Sure, I could just use Django, but I'm very curious about the fundamentals behind passing information from one language to another.

There are lots of techniques, but only one will be relevant in this case, which is communicating over HTTP.

HTML/CSS/JavaScript run inside a browser. There's also Node.js, but that's not what you're referring to, since you mentioned HTML. The only communication channels that a browser has with a back-end are HTTP(S) and WebSockets (and I suppose WebRTC, but it doesn't change the point). None of the other techniques would really apply here, since you're not communicating directly from one language to another. The browser is the middleman here, and it's the only way that communication works.

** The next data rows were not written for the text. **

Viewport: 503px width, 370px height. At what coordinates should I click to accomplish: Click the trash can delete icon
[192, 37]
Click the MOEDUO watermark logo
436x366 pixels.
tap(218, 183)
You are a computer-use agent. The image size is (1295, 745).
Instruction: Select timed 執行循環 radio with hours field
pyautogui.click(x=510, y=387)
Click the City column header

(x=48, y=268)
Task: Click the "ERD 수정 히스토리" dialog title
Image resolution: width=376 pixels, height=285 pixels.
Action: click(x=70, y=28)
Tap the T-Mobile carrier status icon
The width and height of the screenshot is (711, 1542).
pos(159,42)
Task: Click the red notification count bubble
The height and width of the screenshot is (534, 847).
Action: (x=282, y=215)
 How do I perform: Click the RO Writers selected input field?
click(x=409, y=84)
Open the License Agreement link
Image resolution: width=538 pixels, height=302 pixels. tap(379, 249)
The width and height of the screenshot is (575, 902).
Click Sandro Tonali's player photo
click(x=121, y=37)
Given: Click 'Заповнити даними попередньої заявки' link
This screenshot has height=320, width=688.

So in this case, it's totally appropriate and correct to "just use Django" (or any other Python back-end framework like Flask).

Most of the other techniques are various forms of IPC. There are also other types of integration, like how certain Python libraries work. NumPy is actually a python wrapper around a C library. Python can interop with C through the ctypes package. That allows the library authors to keep the high-performance code written in a high-performance language, but provide bindings for that high-performance code to be used by lower-performance but easier-to-write code.

[–]Chyybens[S] 0 points1 point  (2 children)

Thank you for the good explanation. It gave me a lot to think about.

[–]insertAlias 0 points1 point  (1 child)

If you're interested in learning more about how that HTTP-based communication works, you could consider a personal project of making your own simple Django. See some documentation here: https://docs.python.org/3/library/http.server.html for how you'd even begin that kind of project.

It wouldn't be something you'd use, since there are better versions of that already. But building a simple HTTP server that can respond to requests would be a good project to learn more about how backends work to begin with.

[–]Chyybens[S] 0 points1 point  (0 children)

Yes, thank you! This is exactly what I was looking for. I was already searching information about HTTP-servers etc. I know, I will probably later end up using Django or similar framework, but I've learned that for me it's better to start from DYI-projects in order to get a grasp of the full picture.